Tamil Thai () refers to the allegorical and sometimes anthropomorphic personification of the Tamil language as a mother. This allegory of the Tamil language in the persona of a mother was established during the Tamil renaissance movement of the latter half of the nineteenth century. The concept became popular in the Tamil-speaking world after the publication of a song invoking and praising Tamil mother in a play titled, "Manonmaniyam", written by Manonmaniam Sundaram Pillai (1855 – 1897) and published in 1891. Under the auspices of the DMK, the Tamil Thai Valthu, with music composed by M.S. Viswanathan, has since been adopted as the state song of the Government of Tamil Nadu.

Temple
Tamil Thai Kovil is a temple in which the presiding deity is Tamil Thai, representing the Tamil language. This temple, located in Karaikudi in Sivaganga district in Tamil Nadu, is the only temple in the world for worshipping a language as a god or goddess. The temple is situated inside the Kamban Mani Mandabam, and the street in which the temple is located has been named Tamil Thai Kovil Street.

The idea of establishing such a temple was conceived by Kamban Adippodi Saw Ganesan the founder of Kamban Kazhagam. The Tamil Thai temple was declared open in 1993, by Karunanidhi. The main shrine is for Tamil Thai. On either side of the idol of Tamil Thai, there are smaller idols of Agathiyar and Tolkappiyar. Outside the main shrine are icons of Oli Thai (the goddess of sound) and Vari Thai (the goddess of verses). There are separate enclosures for Kamban, Ilango Adigal, and Thiruvalluvar.

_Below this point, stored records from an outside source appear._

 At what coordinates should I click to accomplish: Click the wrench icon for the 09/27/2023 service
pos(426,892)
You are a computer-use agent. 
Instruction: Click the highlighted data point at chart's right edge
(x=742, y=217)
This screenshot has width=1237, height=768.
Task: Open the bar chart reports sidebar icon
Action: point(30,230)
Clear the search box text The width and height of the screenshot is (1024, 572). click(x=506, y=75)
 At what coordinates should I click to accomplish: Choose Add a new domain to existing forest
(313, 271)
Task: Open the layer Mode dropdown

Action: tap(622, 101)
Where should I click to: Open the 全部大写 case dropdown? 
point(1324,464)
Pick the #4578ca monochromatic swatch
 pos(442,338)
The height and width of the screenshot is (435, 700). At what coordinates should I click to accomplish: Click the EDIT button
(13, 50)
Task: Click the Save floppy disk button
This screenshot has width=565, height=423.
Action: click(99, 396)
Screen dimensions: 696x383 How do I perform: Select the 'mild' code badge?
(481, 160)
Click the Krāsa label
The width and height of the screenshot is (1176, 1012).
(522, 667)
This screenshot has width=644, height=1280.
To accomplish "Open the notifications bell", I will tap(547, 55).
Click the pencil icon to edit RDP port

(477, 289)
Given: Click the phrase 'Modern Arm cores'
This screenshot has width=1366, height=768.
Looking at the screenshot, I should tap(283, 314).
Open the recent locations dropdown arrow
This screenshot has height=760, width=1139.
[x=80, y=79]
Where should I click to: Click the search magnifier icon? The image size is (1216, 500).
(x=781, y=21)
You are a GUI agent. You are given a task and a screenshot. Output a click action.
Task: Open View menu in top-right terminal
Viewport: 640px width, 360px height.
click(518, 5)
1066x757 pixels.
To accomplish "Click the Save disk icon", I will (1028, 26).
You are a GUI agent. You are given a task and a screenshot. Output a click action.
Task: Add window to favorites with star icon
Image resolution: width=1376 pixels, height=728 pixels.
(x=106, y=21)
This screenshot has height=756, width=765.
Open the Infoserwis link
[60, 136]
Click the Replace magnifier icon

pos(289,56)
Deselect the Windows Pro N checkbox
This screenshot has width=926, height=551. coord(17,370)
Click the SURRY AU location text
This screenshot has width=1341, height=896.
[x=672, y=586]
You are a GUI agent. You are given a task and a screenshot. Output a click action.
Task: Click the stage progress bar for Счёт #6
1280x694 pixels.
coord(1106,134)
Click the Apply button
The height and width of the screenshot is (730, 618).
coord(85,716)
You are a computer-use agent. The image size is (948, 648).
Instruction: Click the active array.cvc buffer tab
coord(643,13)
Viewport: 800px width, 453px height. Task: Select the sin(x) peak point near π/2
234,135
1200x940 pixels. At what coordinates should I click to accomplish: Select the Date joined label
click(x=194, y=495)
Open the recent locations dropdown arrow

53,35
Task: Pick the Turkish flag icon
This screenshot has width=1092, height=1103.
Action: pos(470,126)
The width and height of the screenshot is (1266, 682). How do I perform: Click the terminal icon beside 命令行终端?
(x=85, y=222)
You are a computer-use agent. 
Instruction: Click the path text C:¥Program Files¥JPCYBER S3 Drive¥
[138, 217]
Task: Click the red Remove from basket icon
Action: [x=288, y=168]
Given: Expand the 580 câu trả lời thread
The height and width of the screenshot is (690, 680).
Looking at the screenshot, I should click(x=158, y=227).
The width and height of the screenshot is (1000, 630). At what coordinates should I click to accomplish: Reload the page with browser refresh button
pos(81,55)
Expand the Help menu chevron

V. Ganapati Sthapati, temple architect and builder from Karaikudi, designed, constructed, and did the sculpturing work of the temple.

The idol of Tamil Thai installed in the temple is not worshipped in the same way as the idols installed in other temples. The Tamil Thai  temple remains closed except during the Kamban Vila which happens during the month of April every year.

Statue 
In 1981, the then Tamil Nadu Government under M. G. Ramachandran had declared open a Tamil Thai statue in Madurai on the occasion of the Fifth World Tamil Conference, in January 1981.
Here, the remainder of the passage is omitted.